WORKING DATA:
################

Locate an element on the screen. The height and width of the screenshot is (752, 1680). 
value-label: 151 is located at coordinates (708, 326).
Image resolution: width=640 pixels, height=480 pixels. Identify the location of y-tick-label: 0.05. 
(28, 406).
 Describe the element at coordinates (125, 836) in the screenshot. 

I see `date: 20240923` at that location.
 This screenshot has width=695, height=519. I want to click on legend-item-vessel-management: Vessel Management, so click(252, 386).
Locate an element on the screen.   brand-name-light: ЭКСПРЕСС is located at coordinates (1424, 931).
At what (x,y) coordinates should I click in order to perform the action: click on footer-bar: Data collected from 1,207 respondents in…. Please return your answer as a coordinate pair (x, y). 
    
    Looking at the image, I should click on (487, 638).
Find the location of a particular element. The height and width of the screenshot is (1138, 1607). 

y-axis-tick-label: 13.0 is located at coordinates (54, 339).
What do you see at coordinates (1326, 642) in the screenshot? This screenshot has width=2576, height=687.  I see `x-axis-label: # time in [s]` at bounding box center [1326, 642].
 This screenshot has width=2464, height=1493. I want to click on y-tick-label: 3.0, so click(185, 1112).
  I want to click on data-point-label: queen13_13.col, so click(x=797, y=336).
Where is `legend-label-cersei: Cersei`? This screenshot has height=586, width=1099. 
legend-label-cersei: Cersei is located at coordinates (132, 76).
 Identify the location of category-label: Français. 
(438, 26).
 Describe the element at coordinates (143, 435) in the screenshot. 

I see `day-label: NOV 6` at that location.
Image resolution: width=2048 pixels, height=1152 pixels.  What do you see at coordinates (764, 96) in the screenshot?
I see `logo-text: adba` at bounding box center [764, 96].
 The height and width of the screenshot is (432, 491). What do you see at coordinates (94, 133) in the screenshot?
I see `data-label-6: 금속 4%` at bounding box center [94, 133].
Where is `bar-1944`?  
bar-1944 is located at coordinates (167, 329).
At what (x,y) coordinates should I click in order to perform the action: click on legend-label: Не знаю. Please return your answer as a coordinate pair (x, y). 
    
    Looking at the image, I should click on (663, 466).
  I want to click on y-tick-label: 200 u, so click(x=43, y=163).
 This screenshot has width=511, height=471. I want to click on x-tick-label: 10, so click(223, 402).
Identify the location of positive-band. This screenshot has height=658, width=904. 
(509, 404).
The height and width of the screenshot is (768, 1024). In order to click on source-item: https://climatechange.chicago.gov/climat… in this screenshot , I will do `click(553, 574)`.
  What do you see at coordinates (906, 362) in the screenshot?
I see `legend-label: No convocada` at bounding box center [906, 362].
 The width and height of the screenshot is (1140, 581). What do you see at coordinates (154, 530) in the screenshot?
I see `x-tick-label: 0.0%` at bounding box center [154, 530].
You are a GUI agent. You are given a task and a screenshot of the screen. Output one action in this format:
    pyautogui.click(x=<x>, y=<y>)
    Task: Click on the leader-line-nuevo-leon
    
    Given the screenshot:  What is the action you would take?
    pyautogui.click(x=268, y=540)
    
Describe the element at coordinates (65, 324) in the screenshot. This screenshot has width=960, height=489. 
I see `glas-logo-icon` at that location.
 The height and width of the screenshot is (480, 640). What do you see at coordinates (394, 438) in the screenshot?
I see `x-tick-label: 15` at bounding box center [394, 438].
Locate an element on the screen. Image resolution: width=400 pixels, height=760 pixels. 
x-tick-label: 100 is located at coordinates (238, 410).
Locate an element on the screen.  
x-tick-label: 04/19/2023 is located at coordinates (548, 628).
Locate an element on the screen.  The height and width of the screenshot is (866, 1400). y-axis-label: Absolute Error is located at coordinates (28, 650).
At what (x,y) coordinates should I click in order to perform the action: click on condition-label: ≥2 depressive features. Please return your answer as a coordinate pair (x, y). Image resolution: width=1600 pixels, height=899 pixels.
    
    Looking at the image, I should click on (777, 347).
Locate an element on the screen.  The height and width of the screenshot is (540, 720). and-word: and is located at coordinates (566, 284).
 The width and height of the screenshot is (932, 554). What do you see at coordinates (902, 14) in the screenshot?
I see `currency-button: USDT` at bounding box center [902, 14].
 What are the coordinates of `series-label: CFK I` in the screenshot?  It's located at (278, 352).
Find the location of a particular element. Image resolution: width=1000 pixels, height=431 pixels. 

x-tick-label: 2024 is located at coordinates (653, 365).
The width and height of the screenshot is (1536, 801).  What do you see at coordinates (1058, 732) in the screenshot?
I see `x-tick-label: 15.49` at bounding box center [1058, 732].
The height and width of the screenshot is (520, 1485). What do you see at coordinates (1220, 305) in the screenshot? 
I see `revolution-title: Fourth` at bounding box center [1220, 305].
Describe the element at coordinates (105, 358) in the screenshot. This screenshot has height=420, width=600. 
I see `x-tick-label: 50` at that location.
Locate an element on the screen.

################

Write out the material above line for line, keeping every character unchanged.

Locate an element on the screen. The height and width of the screenshot is (752, 1680). 
value-label: 151 is located at coordinates (708, 326).
Image resolution: width=640 pixels, height=480 pixels. Identify the location of y-tick-label: 0.05. 
(28, 406).
 Describe the element at coordinates (125, 836) in the screenshot. 

I see `date: 20240923` at that location.
 This screenshot has width=695, height=519. I want to click on legend-item-vessel-management: Vessel Management, so click(252, 386).
Locate an element on the screen.   brand-name-light: ЭКСПРЕСС is located at coordinates (1424, 931).
At what (x,y) coordinates should I click in order to perform the action: click on footer-bar: Data collected from 1,207 respondents in…. Please return your answer as a coordinate pair (x, y). 
    
    Looking at the image, I should click on (487, 638).
Find the location of a particular element. The height and width of the screenshot is (1138, 1607). 

y-axis-tick-label: 13.0 is located at coordinates (54, 339).
What do you see at coordinates (1326, 642) in the screenshot? This screenshot has width=2576, height=687.  I see `x-axis-label: # time in [s]` at bounding box center [1326, 642].
 This screenshot has width=2464, height=1493. I want to click on y-tick-label: 3.0, so click(185, 1112).
  I want to click on data-point-label: queen13_13.col, so click(x=797, y=336).
Where is `legend-label-cersei: Cersei`? This screenshot has height=586, width=1099. 
legend-label-cersei: Cersei is located at coordinates (132, 76).
 Identify the location of category-label: Français. 
(438, 26).
 Describe the element at coordinates (143, 435) in the screenshot. 

I see `day-label: NOV 6` at that location.
Image resolution: width=2048 pixels, height=1152 pixels.  What do you see at coordinates (764, 96) in the screenshot?
I see `logo-text: adba` at bounding box center [764, 96].
 The height and width of the screenshot is (432, 491). What do you see at coordinates (94, 133) in the screenshot?
I see `data-label-6: 금속 4%` at bounding box center [94, 133].
Where is `bar-1944`?  
bar-1944 is located at coordinates (167, 329).
At what (x,y) coordinates should I click in order to perform the action: click on legend-label: Не знаю. Please return your answer as a coordinate pair (x, y). 
    
    Looking at the image, I should click on (663, 466).
  I want to click on y-tick-label: 200 u, so click(x=43, y=163).
 This screenshot has width=511, height=471. I want to click on x-tick-label: 10, so click(223, 402).
Identify the location of positive-band. This screenshot has height=658, width=904. 
(509, 404).
The height and width of the screenshot is (768, 1024). In order to click on source-item: https://climatechange.chicago.gov/climat… in this screenshot , I will do `click(553, 574)`.
  What do you see at coordinates (906, 362) in the screenshot?
I see `legend-label: No convocada` at bounding box center [906, 362].
 The width and height of the screenshot is (1140, 581). What do you see at coordinates (154, 530) in the screenshot?
I see `x-tick-label: 0.0%` at bounding box center [154, 530].
You are a GUI agent. You are given a task and a screenshot of the screen. Output one action in this format:
    pyautogui.click(x=<x>, y=<y>)
    Task: Click on the leader-line-nuevo-leon
    
    Given the screenshot:  What is the action you would take?
    pyautogui.click(x=268, y=540)
    
Describe the element at coordinates (65, 324) in the screenshot. This screenshot has width=960, height=489. 
I see `glas-logo-icon` at that location.
 The height and width of the screenshot is (480, 640). What do you see at coordinates (394, 438) in the screenshot?
I see `x-tick-label: 15` at bounding box center [394, 438].
Locate an element on the screen. Image resolution: width=400 pixels, height=760 pixels. 
x-tick-label: 100 is located at coordinates (238, 410).
Locate an element on the screen.  
x-tick-label: 04/19/2023 is located at coordinates (548, 628).
Locate an element on the screen.  The height and width of the screenshot is (866, 1400). y-axis-label: Absolute Error is located at coordinates (28, 650).
At what (x,y) coordinates should I click in order to perform the action: click on condition-label: ≥2 depressive features. Please return your answer as a coordinate pair (x, y). Image resolution: width=1600 pixels, height=899 pixels.
    
    Looking at the image, I should click on (777, 347).
Locate an element on the screen.  The height and width of the screenshot is (540, 720). and-word: and is located at coordinates (566, 284).
 The width and height of the screenshot is (932, 554). What do you see at coordinates (902, 14) in the screenshot?
I see `currency-button: USDT` at bounding box center [902, 14].
 What are the coordinates of `series-label: CFK I` in the screenshot?  It's located at (278, 352).
Find the location of a particular element. Image resolution: width=1000 pixels, height=431 pixels. 

x-tick-label: 2024 is located at coordinates (653, 365).
The width and height of the screenshot is (1536, 801).  What do you see at coordinates (1058, 732) in the screenshot?
I see `x-tick-label: 15.49` at bounding box center [1058, 732].
The height and width of the screenshot is (520, 1485). What do you see at coordinates (1220, 305) in the screenshot? 
I see `revolution-title: Fourth` at bounding box center [1220, 305].
Describe the element at coordinates (105, 358) in the screenshot. This screenshot has height=420, width=600. 
I see `x-tick-label: 50` at that location.
Locate an element on the screen.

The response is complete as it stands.